Originally posted by JohnySeagull
i blame the l.h.c

the experiments done in that are bound to have consequences.

the risks are higher than previously permitted and no one seems to be bothered.

welcome to the fourth dimension

lol, who knows :p

posted on Mar, 8 2011 @ 02:59 PM
Volcanoes beginning as fissures is nothing new. Paricutin in Mexico is one such example This volcano started as a crack in the ground and has now grown to be a 1,391ft peak.

Tectonically, as seen here in Pakistan similar forces played work in Ethiopia creating the 2005 fissure which ruptured literally overnight after a slight Earthquake.

posted on Mar, 8 2011 @ 03:06 PM
reply to post by RUDDD

That fissure seem to have quite a bit of erosion to have been created overnight (literally).
Please provide a source.

posted on Mar, 8 2011 @ 03:13 PM
The Ethiopia fissure? considering it was mapped by a Geology team, with Camera-crew who happened to be in the area at the time I don't think there's any doubt to its origin. NASA satellites (before & after also proved its birth.)

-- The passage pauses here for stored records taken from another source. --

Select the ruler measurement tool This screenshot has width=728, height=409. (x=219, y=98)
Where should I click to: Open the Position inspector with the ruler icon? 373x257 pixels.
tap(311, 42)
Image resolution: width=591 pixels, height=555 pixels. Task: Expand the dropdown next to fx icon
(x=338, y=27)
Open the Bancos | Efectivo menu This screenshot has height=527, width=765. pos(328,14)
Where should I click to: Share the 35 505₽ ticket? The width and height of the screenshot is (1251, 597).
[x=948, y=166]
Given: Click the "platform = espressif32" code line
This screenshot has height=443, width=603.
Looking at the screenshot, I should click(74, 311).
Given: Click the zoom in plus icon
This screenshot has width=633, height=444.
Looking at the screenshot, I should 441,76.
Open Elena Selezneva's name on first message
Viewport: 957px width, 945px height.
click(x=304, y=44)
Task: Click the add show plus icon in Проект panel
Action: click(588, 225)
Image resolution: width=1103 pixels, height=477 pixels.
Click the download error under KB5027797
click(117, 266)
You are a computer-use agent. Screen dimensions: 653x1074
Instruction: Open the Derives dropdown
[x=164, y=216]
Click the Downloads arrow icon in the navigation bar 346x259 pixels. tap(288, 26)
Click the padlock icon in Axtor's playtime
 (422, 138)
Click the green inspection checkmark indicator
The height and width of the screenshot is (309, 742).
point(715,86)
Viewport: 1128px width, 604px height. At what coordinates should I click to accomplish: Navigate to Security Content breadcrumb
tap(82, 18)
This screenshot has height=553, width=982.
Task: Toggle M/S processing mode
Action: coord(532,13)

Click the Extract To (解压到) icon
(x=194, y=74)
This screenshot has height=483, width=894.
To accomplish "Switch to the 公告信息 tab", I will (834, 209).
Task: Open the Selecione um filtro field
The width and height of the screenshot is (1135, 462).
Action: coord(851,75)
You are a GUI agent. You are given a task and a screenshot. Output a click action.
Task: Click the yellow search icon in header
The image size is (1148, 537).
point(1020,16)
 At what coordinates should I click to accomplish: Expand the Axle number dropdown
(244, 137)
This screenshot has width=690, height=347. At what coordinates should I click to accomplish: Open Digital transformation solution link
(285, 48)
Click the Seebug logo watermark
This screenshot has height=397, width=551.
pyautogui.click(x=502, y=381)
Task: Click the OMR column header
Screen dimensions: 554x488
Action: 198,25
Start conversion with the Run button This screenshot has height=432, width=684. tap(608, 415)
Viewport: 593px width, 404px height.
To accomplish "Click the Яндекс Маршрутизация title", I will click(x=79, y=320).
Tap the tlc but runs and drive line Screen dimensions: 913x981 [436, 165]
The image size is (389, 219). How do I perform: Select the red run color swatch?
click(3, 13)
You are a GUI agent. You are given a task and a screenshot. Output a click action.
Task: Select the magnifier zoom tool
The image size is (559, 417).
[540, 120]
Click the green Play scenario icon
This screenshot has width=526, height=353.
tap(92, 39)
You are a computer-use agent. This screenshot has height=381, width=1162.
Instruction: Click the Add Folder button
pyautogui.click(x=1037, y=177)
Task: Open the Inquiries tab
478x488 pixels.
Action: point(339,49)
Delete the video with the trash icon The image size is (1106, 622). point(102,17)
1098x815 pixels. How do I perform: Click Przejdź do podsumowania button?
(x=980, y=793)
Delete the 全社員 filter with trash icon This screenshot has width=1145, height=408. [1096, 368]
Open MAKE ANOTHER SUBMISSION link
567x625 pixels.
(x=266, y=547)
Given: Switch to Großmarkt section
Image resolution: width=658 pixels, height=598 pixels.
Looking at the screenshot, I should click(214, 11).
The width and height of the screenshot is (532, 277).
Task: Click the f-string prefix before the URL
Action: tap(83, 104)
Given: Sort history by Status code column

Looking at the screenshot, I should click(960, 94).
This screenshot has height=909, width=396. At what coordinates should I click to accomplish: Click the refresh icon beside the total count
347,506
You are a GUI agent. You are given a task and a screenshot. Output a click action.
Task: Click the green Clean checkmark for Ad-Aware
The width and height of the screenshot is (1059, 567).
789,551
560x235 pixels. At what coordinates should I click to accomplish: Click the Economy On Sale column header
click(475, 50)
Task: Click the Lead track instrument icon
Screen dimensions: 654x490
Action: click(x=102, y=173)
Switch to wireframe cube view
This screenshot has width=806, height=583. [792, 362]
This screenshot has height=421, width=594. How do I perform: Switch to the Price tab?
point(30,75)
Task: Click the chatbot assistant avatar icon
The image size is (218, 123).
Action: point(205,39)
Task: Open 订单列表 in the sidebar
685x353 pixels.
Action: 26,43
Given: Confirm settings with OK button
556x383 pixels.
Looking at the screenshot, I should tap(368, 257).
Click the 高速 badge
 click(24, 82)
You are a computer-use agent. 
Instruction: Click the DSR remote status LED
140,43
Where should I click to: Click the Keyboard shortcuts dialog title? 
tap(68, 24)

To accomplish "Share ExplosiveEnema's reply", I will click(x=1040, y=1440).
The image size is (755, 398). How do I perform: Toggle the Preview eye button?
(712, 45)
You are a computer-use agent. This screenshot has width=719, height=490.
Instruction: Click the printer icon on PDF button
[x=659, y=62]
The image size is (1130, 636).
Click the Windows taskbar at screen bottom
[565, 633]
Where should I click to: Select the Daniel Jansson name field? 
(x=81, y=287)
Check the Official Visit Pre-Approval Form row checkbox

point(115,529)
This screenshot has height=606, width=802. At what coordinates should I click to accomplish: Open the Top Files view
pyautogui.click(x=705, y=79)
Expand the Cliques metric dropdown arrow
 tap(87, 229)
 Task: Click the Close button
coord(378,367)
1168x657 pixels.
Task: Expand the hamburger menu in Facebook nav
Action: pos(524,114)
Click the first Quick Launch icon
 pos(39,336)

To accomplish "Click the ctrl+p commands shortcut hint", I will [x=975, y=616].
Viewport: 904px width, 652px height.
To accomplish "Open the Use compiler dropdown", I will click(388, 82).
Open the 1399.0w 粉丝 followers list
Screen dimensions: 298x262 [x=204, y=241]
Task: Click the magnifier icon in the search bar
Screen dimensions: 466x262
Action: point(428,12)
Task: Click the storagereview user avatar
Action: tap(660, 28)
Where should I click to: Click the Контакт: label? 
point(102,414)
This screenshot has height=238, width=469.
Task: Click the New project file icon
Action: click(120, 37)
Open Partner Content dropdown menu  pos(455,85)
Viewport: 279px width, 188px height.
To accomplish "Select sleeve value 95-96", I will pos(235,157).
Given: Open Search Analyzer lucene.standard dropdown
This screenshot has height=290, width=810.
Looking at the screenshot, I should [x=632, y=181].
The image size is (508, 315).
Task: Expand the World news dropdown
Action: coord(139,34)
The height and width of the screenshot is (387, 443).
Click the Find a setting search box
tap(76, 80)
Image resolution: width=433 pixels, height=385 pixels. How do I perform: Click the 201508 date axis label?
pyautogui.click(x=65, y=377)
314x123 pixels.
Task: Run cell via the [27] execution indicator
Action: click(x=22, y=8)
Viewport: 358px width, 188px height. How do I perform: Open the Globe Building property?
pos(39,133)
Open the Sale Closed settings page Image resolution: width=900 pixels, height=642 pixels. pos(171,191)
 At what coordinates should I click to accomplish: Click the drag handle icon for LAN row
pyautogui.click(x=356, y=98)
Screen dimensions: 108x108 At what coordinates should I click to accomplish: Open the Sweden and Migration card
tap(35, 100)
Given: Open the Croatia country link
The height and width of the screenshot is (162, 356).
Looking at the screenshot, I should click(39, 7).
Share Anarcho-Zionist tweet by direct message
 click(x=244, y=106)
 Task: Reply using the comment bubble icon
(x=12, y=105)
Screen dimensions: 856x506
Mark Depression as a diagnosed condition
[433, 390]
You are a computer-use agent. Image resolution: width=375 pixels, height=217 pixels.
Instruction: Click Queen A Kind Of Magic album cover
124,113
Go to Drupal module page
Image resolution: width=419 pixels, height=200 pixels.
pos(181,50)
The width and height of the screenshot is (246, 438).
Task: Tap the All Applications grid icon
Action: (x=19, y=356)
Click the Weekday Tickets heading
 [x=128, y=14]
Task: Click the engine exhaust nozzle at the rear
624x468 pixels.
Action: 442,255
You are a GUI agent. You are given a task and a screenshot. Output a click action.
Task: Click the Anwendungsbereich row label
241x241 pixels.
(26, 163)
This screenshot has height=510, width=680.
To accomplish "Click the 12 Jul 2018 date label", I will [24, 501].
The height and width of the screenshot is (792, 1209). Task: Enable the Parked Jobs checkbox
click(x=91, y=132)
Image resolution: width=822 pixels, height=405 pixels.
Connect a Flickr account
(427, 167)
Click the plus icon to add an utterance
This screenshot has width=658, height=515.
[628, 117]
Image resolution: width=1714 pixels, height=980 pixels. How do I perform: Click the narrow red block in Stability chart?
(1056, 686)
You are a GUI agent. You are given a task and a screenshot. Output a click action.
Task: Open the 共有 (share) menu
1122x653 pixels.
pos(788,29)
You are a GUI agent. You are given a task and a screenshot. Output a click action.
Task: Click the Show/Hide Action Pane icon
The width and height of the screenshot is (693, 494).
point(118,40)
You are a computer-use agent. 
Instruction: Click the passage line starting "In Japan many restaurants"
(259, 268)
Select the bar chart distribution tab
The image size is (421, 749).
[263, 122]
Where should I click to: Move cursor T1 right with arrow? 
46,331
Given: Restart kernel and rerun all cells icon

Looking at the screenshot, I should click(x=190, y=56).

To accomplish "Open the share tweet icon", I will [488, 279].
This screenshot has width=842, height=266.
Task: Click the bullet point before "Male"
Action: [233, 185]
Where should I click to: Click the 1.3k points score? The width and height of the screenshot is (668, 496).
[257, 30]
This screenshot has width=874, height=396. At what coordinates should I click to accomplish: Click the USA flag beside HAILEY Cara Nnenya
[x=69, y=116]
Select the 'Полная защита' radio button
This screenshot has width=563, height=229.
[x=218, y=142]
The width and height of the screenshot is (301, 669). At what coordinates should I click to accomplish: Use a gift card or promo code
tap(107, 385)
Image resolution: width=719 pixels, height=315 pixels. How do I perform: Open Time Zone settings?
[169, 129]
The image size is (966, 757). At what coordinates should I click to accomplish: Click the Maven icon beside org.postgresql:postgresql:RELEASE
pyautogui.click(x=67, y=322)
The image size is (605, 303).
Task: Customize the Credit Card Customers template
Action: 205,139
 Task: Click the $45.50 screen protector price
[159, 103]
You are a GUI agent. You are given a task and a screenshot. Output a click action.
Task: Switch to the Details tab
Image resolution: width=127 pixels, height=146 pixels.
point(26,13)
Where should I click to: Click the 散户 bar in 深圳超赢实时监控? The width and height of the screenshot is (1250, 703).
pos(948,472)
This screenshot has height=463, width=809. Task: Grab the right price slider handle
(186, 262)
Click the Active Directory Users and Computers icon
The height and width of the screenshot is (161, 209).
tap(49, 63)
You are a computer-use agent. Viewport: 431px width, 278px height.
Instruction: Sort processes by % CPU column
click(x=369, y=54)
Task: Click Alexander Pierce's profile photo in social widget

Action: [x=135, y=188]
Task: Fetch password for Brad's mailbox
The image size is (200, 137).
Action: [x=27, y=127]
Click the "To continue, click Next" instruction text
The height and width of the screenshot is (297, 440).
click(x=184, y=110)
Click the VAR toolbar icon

posted on Mar, 8 2011 @ 03:25 PM
reply to post by RUDDD

Your source:

The team watched an 8m rift develop in the ground in just three weeks in the Afar desert region last September

I found a source. It didn't form overnight. It took a few weeks.

The fissure, now 13 feet (4 meters) wide, formed in just three weeks after a Sept. 14 earthquake in a barren region called Boina, about 275 miles (440 kilometers) northeast of the capital, Addis Ababa, said Dereje.

That wide view is helpful. It shows that there is a lot of such fissuring in the region.

It wasn't a single earthquake either.

Earthquake swarm. During September-4 October 2005, an earthquake swarm consisting of 131 events occurred at and immediately surrounding Dabbahu (figure 1 and table 1). The swarm was sudden and comparatively intense, with magnitudes ranging from body-wave magnitude (mb) 3.9 to 5.2. Instruments registered earthquakes of both the highest number and magnitude during 24-26 September, just prior to the 26 September eruption. Seismicity in the area declined sharply on 27 September and stopped on 4 October. According to another data set, earthquakes occurred in the region during the 5 years prior to this swarm at an average rate of ~ 12 per year.

edit on 3/8/2011 by Phage because: (no reason given)

posted on Mar, 8 2011 @ 03:30 PM
reply to post by Blaine91555

Everything you said just about wraps up my thoughts.

Dutchsinse's videos should be banned...that guy comes up with pure 100% crap.

And when a thread title says "GIANT FISSURE"...I'm expecting Grand Canyon type of crack...not this crap. I've seen bigger cracks at the beach...and not in the sand.

posted on Mar, 8 2011 @ 11:47 PM
reply to post by Phage

I agree with your views on this phage.

On November 3, 2002 we had the largest inland earthquake in Alaska for over 150 years. It measured approximately 7.9 with a surface magnitude of 8.5. I was in North Pole, Alaska when it hit and it was the largest earthquake I've ever experienced even though the epicenter was extremely far away. The aftershocks were extremely powerful as well.

The earthquake ruptured three different faults adding up to a total rupture length of 330 km.

The Richardson Highway was torn and offset 8.5 feet to one side(IMAGE HERE)

The displacement caused by the event was immense. Another Image HERE shows a scarp with displacement offset of 16 feet. Some of these cracks were up to 9 feet deep.

This is a good example of how a immense seismic event can cause immediate fracturing and displacement. This kind of displacement doesn't need days or weeks to form just depending on the various contributing factors.

However, if the fissure/crack in Pakistan was caused by the January 18th event I mentioned previously you would think someone would've noticed it earlier. Also, the rupture is located somewhere around 200 miles from the epicenter of that quake.

It is possible that the 7.2 quake in January could've affected other nearby faults. If that is the case and the rupture occured on that date or in the days/weeks afterwards it would've still been noticed earlier and documented. I'm not sure exactly how in-depth the USGS studies earthquakes in the Middle East but there certainly aren't any news stories about a crack/fissure in this area related to that quake and there isn't any documentation from the USGS about it either. That just means we don't know whether or not the January quake was the cause.

A "fracture" can be caused by an earthquake but that doesn't mean there has to be an earthquake to cause it. It simply means that geologic stresses over time can create one.